**What this task involves:**
Return each line of the entries that holds the string "beside".

Stored records
============================================================
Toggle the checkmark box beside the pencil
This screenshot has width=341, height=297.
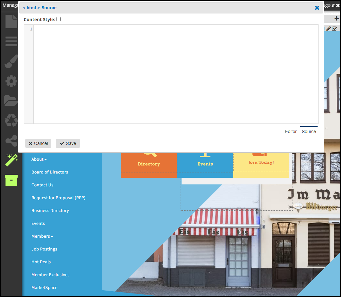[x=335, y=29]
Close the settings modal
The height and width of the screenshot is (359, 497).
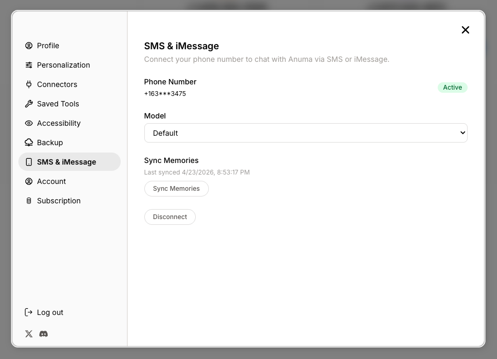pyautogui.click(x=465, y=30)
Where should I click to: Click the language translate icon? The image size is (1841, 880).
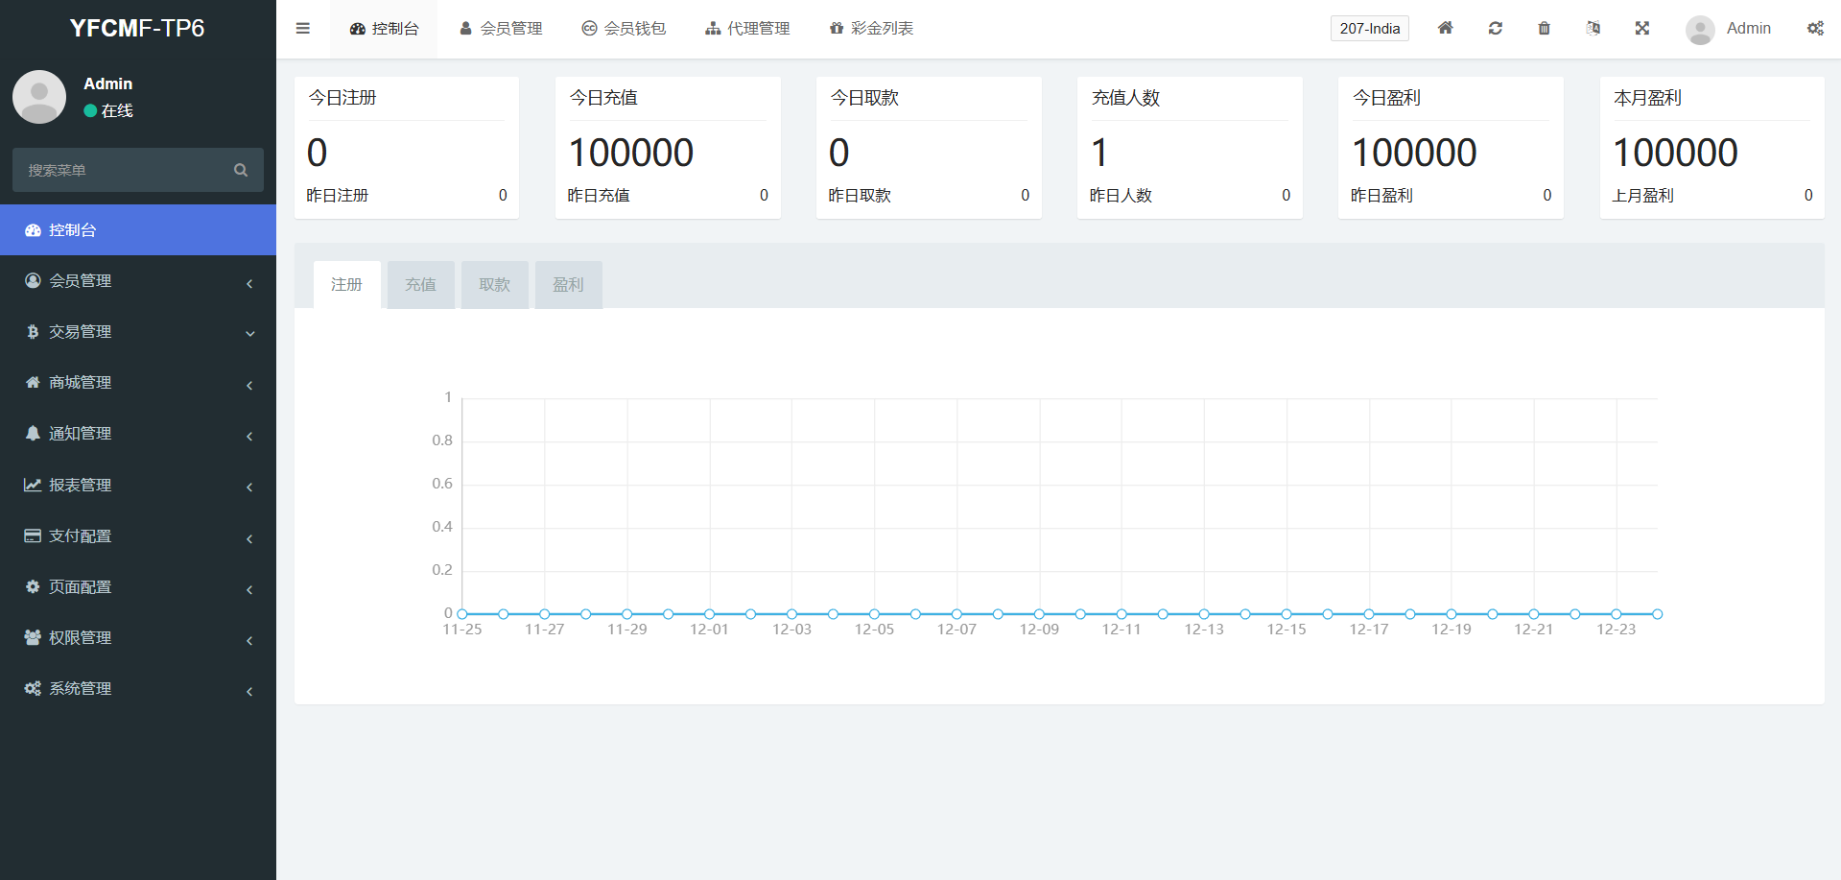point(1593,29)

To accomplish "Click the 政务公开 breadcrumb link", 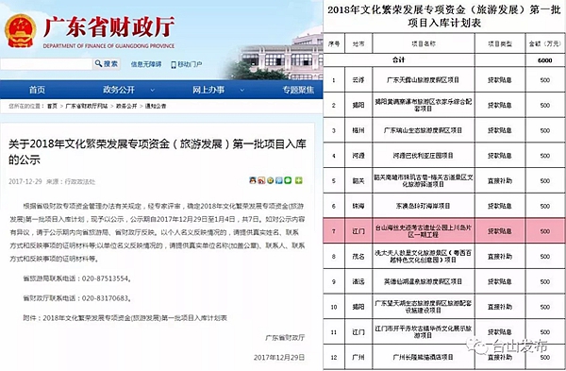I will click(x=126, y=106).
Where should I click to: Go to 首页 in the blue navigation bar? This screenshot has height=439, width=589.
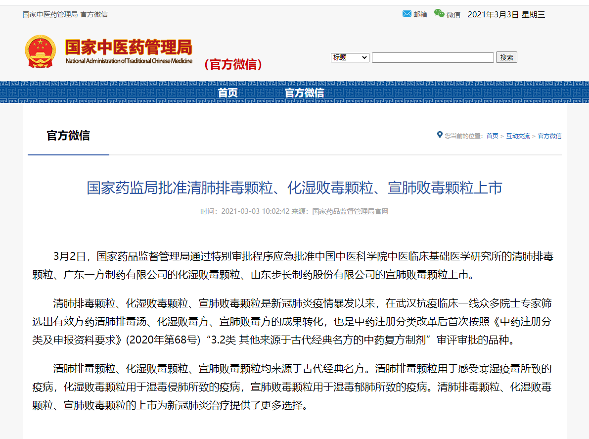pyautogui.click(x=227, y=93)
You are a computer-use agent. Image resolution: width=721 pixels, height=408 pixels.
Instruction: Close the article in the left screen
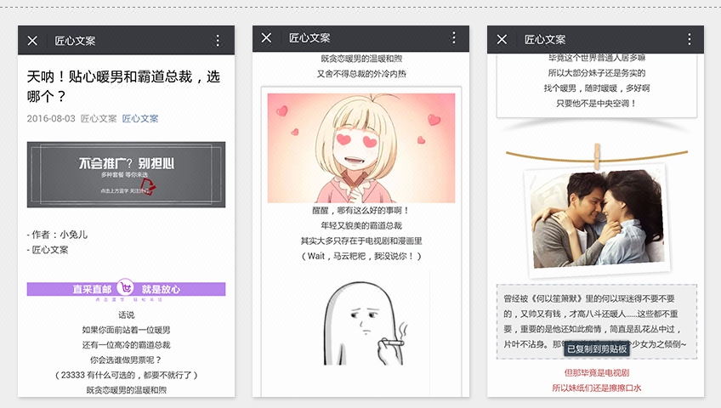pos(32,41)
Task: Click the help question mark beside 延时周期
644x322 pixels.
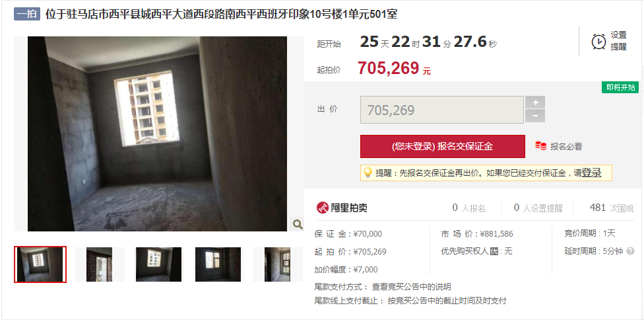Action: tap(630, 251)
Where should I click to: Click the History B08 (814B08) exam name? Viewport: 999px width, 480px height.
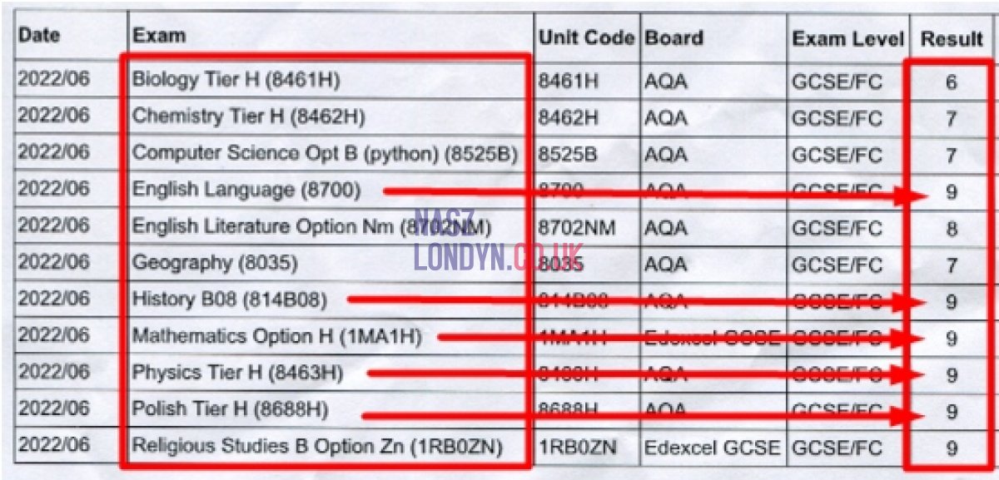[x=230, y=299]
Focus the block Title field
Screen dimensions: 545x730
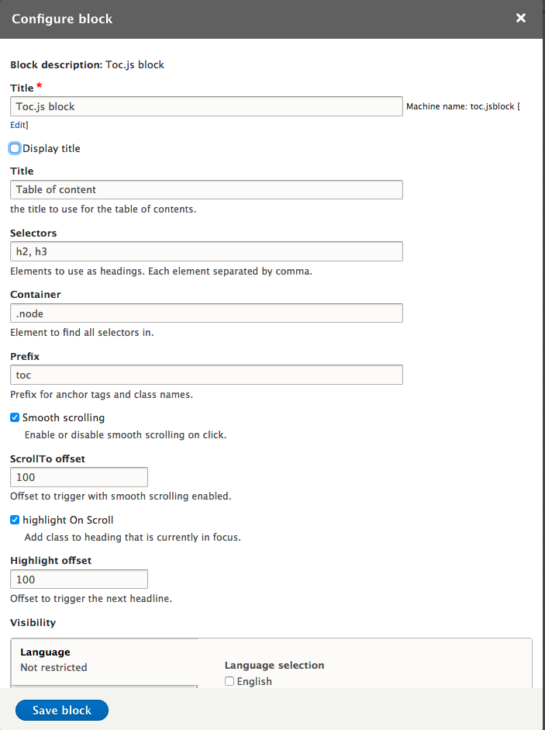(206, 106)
============================================================
**Task answer:**
Toggle the checkmark box beside the pencil
Task: Click the help question mark beside 延时周期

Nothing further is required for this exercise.